Angiotensin II type 2 receptors and nitric oxide sustain oxygenation in the clipped kidney of early Goldblatt hypertensive rats

Angiotensin-converting enzyme inhibitors (ACEIs) decrease the glomerular filtration rate and renal blood flow in the clipped kidneys of early 2-kidney, 1-clip Goldblatt hypertensive rats, but the consequences for oxygenation are unclear.

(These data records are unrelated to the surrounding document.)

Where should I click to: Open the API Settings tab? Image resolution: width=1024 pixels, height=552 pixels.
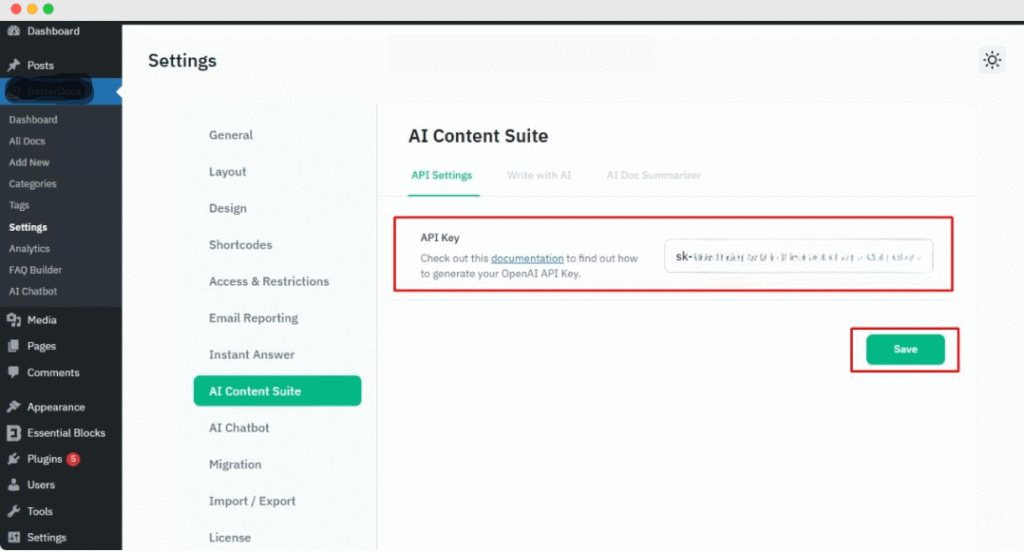coord(441,175)
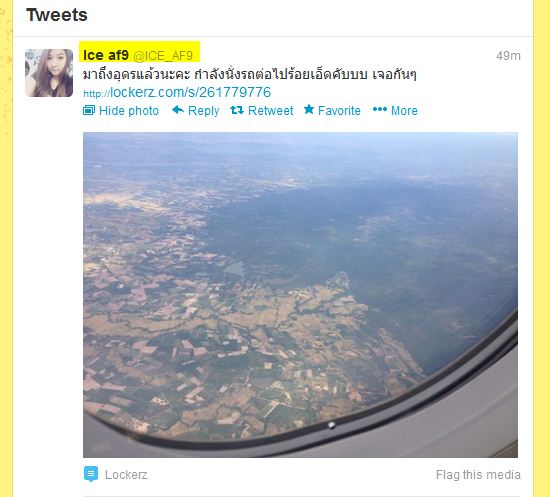Mark tweet via 'Favorite' text

click(339, 111)
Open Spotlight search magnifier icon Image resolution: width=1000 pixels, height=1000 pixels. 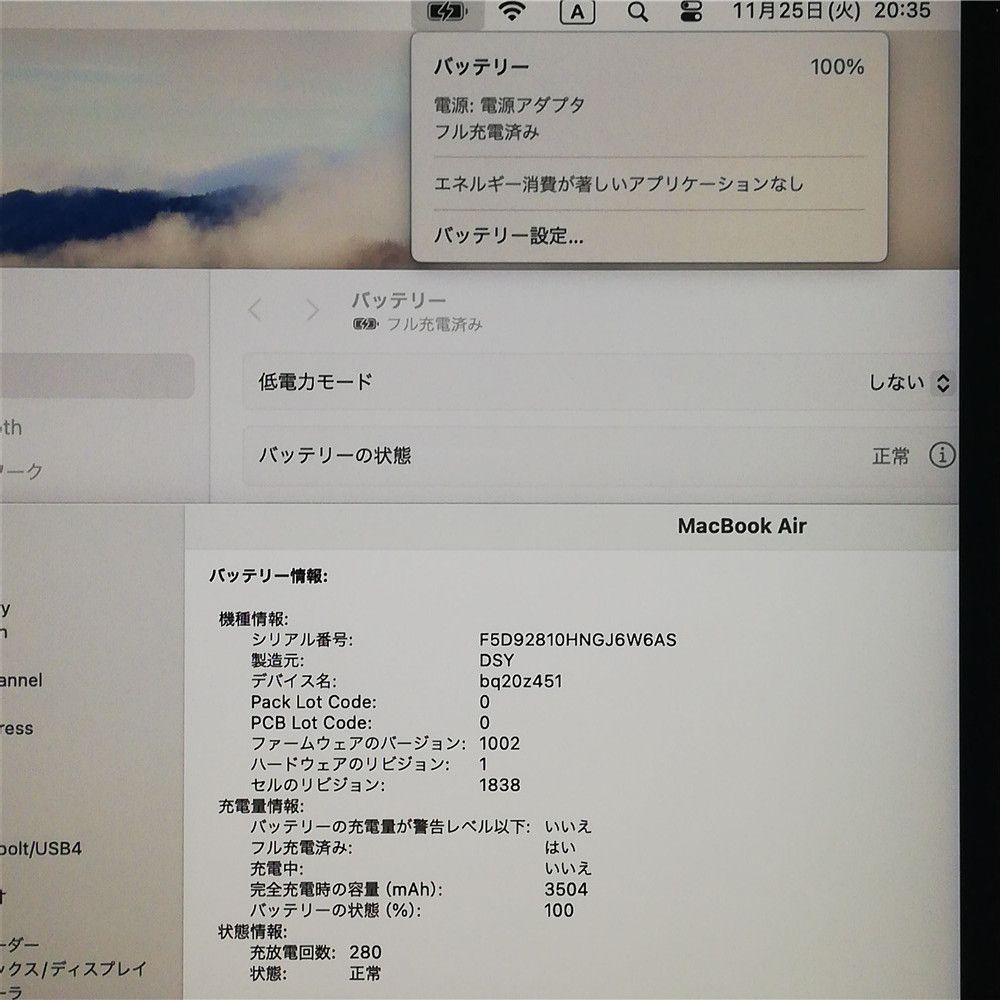coord(637,12)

We investigated the hypothesis that angiotensin II type 1 or angiotensin II type 2 receptors or NO synthase mediate renal oxygenation responses to ACEI. Three weeks after left renal artery clipping, kidney function, oxygen (O-2) use, renal blood flow, renal cortical blood flow, and renal cortical oxygen tension (Po-2) were measured after acute administration of an ACEI (enalaprilat) and after acute administration of ACEI following acute administration of an angiotensin II type 1 or angiotensin II type 2 receptor blocker (candesartan or PD-123,319) or an NO synthase blocker (N-G-nitro-L-arginine methyl ester with control of renal perfusion pressure) and compared with mechanical reduction in renal perfusion pressure to the levels after ACEI. The basal renal cortical Po-2 of clipped kidneys was significantly lower than contralateral kidneys (35+/-1 versus 51+/-1 mm Hg; n=40 each). ACEI lowered renal venous PO2, cortical PO2, renal blood flow, glomerular filtration rate, and cortical blood flow and increased the renal vascular resistance in the clipped kidney, whereas mechanical reduction in renal perfusion pressure was ineffective. PD-123,319 and N-G-nitro-L-arginine methyl ester, but not candesartan, reduced the Po-2 of clipped kidneys and blocked the fall in Po-2 with acute ACEI administration. In conclusion, oxygen availability in the clipped kidney is maintained by angiotensin II generation, angiotensin II type 2 receptors, and NO synthase. This discloses a novel mechanism whereby angiotensin can prevent hypoxia in a kidney challenged with a reduced perfusion pressure.